━━━━━ Entries provided
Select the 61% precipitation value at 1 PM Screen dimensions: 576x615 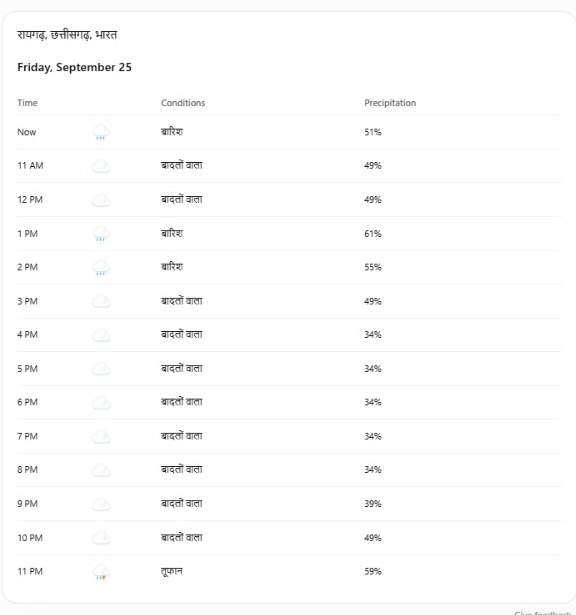[x=373, y=234]
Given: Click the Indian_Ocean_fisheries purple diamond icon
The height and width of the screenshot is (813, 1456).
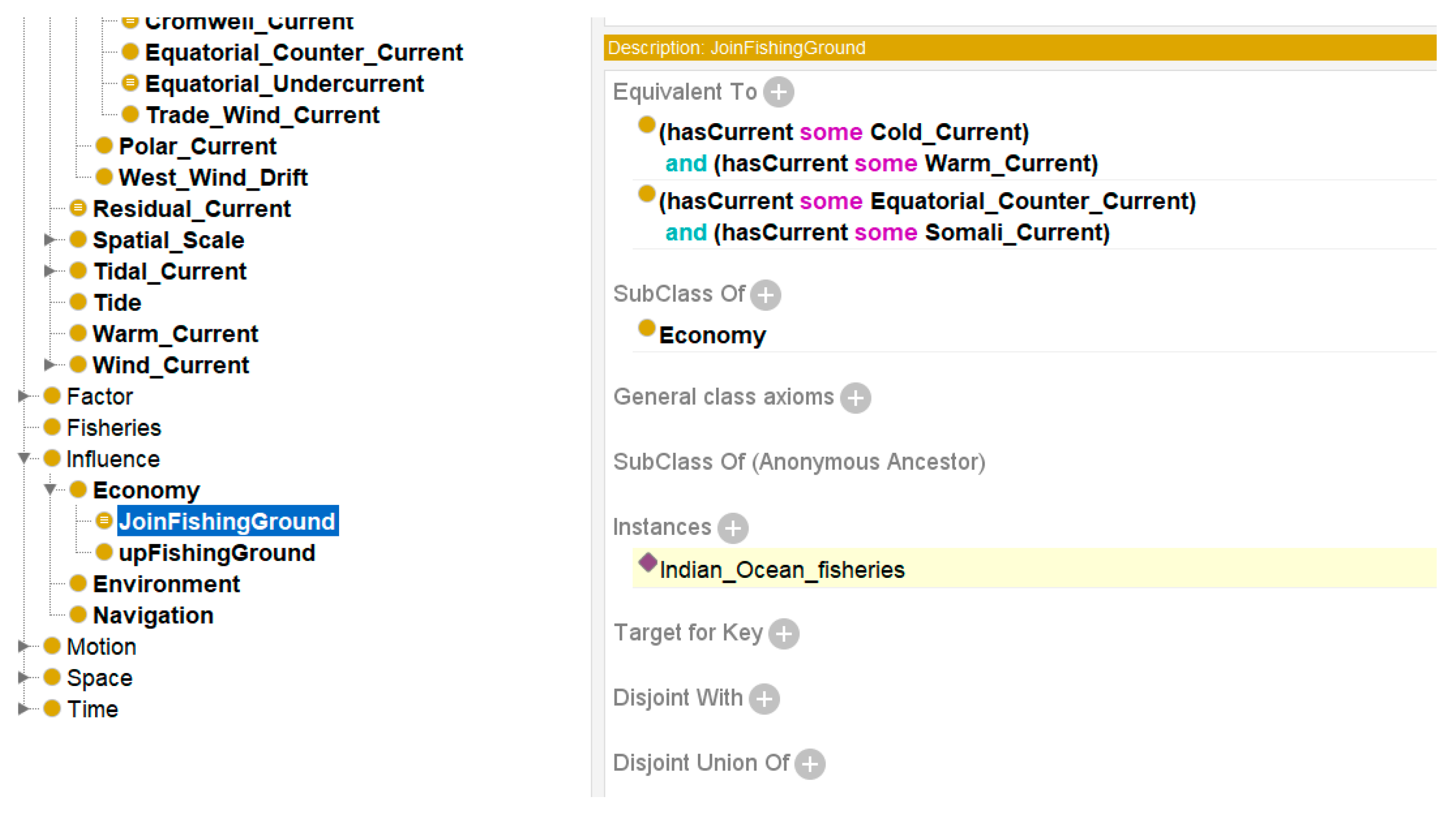Looking at the screenshot, I should pos(648,562).
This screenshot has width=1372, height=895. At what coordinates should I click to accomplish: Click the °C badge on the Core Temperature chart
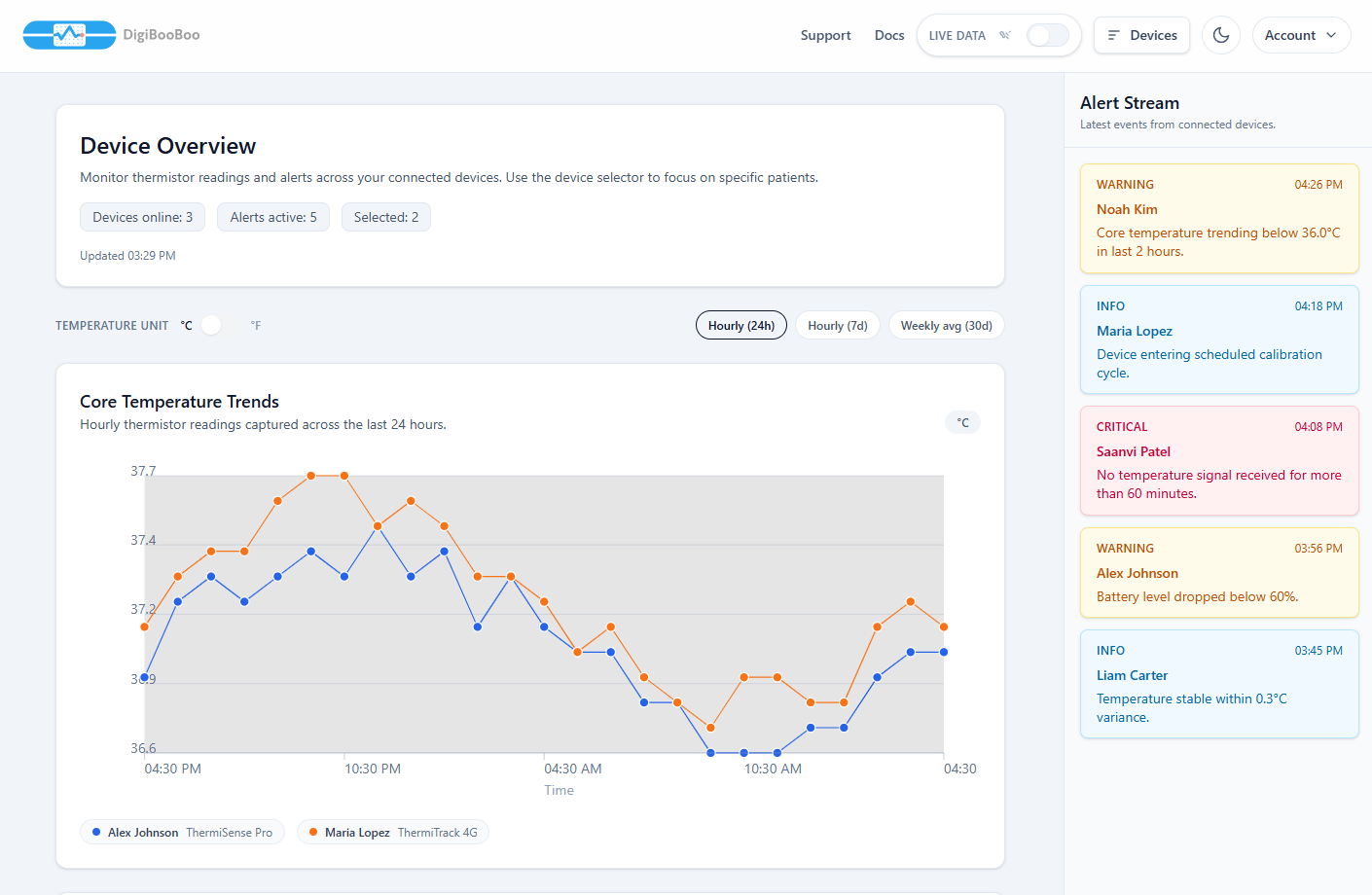coord(962,421)
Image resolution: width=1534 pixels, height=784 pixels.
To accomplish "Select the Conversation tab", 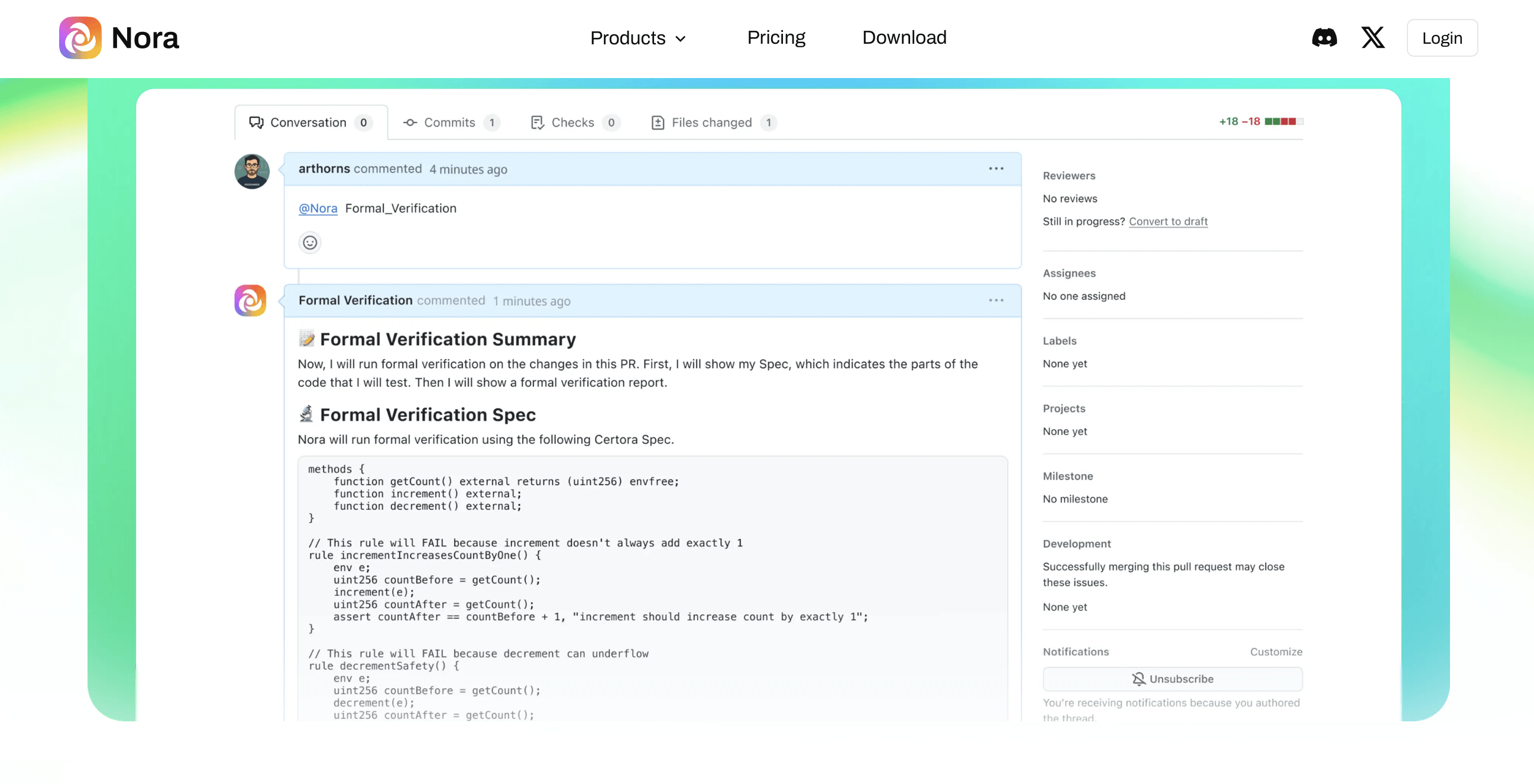I will point(309,122).
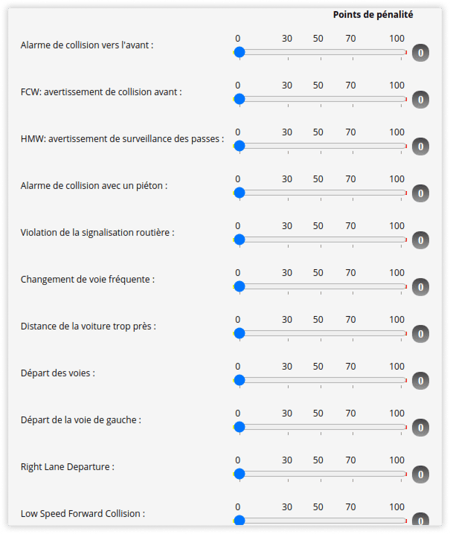
Task: Set Distance de la voiture trop près to 100
Action: 402,333

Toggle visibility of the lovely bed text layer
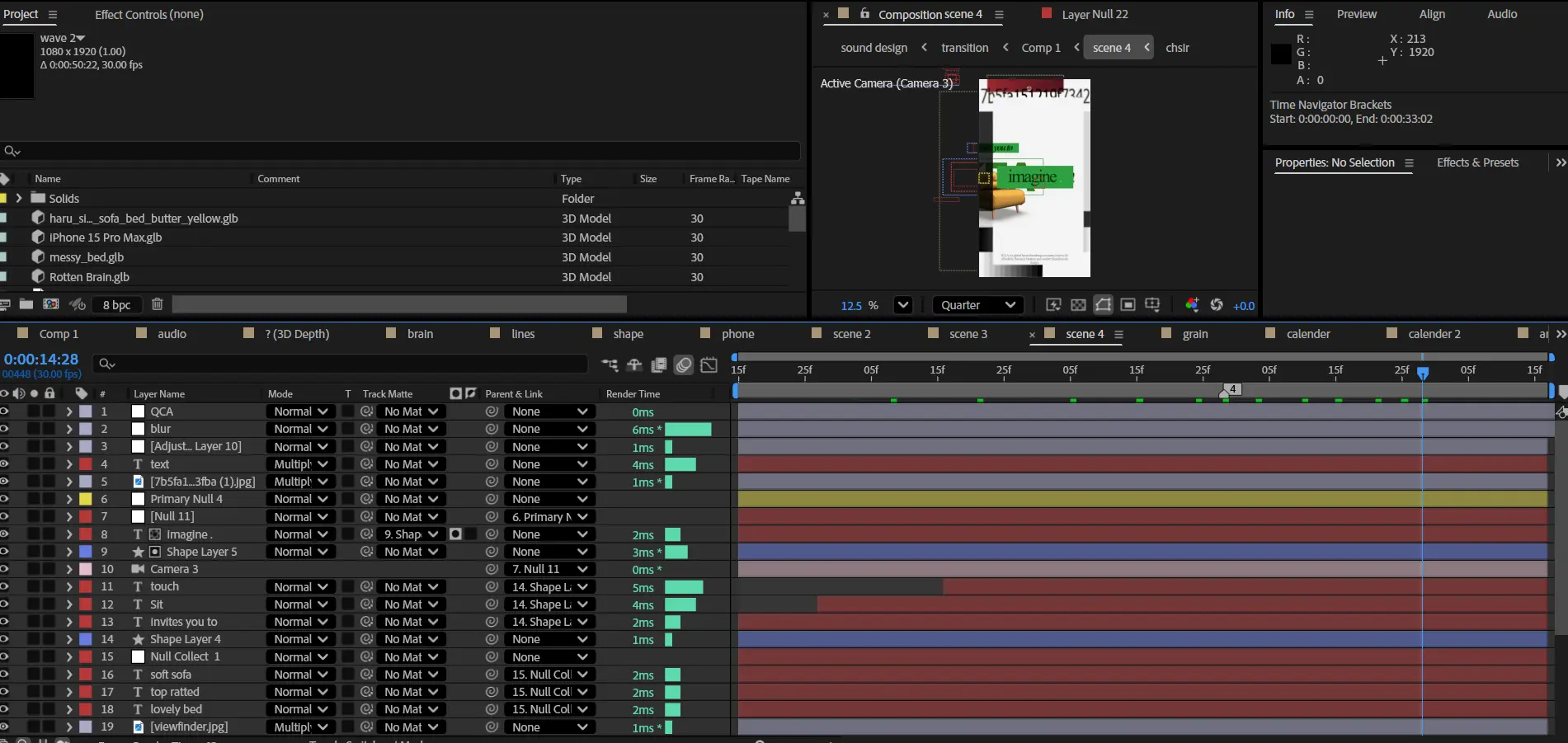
━━━━━━━━━━
Express the lines of the material starting at the line containing "Given: Click the" and ending at the line containing "coord(962,421)" as a JSON list of strings, one string per line, omitting blank lines. Leave the pictures out of the answer.

[
  "Given: Click the Indian_Ocean_fisheries purple diamond icon",
  "The height and width of the screenshot is (813, 1456).",
  "Looking at the screenshot, I should pos(648,562).",
  "This screenshot has width=1372, height=895. At what coordinates should I click to accomplish: Click the °C badge on the Core Temperature chart",
  "coord(962,421)"
]